A THERMOMETER measures the air temperature. Most thermometers are closed glass tubes containing liquids such as alcohol or mercury. When air around the tube heats the liquid, the liquid expands and moves up the tube. A scale then shows what the actual temperature is.
A BAROMETER measures air pressure. It tells you whether or not the pressure is rising or falling. A rising barometer means sunny and dry conditions, while a falling barometer means stormy and wet conditions. An Italian scientist named Torricelli built the first barometer in 1643.
A SLING PSYCHROMETER measures relative humidity, using the cooling effect of evaporation. Two thermometers are used in a sling psychrometer. Wet the cloth of one of the thermometers and swing the psychrometer around a few times. Water evaporates from the cloth, causing the temperatures on that thermometer to be lower the the other.

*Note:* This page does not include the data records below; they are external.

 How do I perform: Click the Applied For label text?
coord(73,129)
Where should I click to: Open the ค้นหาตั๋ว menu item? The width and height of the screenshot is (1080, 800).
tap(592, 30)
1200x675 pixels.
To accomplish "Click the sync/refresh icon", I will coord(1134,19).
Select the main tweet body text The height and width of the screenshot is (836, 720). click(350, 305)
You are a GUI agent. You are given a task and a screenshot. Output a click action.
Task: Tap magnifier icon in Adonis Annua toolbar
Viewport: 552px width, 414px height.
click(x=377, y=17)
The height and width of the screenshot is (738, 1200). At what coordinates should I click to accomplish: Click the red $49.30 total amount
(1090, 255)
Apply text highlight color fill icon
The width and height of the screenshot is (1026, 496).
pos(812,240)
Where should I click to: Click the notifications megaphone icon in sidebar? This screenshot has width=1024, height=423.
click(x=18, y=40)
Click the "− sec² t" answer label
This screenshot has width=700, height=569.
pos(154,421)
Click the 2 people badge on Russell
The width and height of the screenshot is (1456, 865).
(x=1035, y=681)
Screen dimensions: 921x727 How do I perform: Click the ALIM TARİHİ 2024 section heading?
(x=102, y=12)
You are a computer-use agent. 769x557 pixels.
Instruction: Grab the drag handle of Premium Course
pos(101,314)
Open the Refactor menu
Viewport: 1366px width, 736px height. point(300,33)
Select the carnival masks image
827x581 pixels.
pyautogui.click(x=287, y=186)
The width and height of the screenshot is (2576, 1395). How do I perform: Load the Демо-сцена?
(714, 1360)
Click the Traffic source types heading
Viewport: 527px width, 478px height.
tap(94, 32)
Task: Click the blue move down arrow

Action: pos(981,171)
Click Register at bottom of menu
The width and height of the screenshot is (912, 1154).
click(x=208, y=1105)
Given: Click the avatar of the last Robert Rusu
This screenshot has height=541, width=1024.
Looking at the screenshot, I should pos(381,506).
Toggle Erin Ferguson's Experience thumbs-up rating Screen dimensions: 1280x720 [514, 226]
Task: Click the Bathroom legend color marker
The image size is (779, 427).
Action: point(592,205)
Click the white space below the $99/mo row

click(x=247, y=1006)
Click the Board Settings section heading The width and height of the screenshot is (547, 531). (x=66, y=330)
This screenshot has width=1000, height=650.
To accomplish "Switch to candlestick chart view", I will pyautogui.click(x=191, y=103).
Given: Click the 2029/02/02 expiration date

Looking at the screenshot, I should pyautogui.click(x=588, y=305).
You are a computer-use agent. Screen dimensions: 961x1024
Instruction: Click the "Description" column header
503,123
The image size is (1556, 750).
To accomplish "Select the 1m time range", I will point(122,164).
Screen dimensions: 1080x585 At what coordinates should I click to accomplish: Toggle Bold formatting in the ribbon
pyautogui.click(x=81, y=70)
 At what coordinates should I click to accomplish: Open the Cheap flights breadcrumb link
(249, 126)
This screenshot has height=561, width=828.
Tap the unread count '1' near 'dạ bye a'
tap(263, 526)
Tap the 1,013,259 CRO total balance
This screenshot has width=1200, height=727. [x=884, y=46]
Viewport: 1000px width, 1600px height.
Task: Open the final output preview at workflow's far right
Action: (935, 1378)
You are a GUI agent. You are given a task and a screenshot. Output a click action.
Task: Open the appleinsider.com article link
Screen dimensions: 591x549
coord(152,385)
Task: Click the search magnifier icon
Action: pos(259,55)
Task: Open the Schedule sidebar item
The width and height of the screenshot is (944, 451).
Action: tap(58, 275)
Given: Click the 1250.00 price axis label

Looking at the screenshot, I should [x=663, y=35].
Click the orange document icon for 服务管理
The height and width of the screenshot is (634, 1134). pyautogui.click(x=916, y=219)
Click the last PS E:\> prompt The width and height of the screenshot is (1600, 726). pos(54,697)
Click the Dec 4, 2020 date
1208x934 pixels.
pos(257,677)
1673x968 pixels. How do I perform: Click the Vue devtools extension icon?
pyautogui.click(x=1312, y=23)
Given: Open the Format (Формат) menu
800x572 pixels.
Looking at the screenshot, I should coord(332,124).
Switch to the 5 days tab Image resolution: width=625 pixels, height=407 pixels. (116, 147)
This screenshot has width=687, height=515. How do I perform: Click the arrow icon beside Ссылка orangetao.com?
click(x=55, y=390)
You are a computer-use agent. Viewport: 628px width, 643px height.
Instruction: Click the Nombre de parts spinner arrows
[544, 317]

A RAIN GAUGE measures the amount of rain that has fallen over a specific time period.
A WIND VANE is an instrument that determines the direction from which the wind is blowing.
An ANEMOMETER measures wind speed. The cups catch the wind, turning a dial attached to the instrument. The dial shows the wind speed.
WEATHER MAPS indicate atmospheric conditions above a large portion of the Earth's surface. Meteorologists use weather maps to forecast the weather.
A HYGROMETER measures the water vapor content of air or the humidity.
A WEATHER BALLOON measures weather conditions higher up in the atmosphere.
A COMPASS is a navigational instrument for finding directions.
WEATHER SATELLITES are used to photograph and track large-scale air movements. Then meteorologists compile and analyze the data with the help of computers.
YOUR EYES are one of the the best ways to help detect the weather. Always keep an eye at the sky and you'll usually be on top of weather conditions.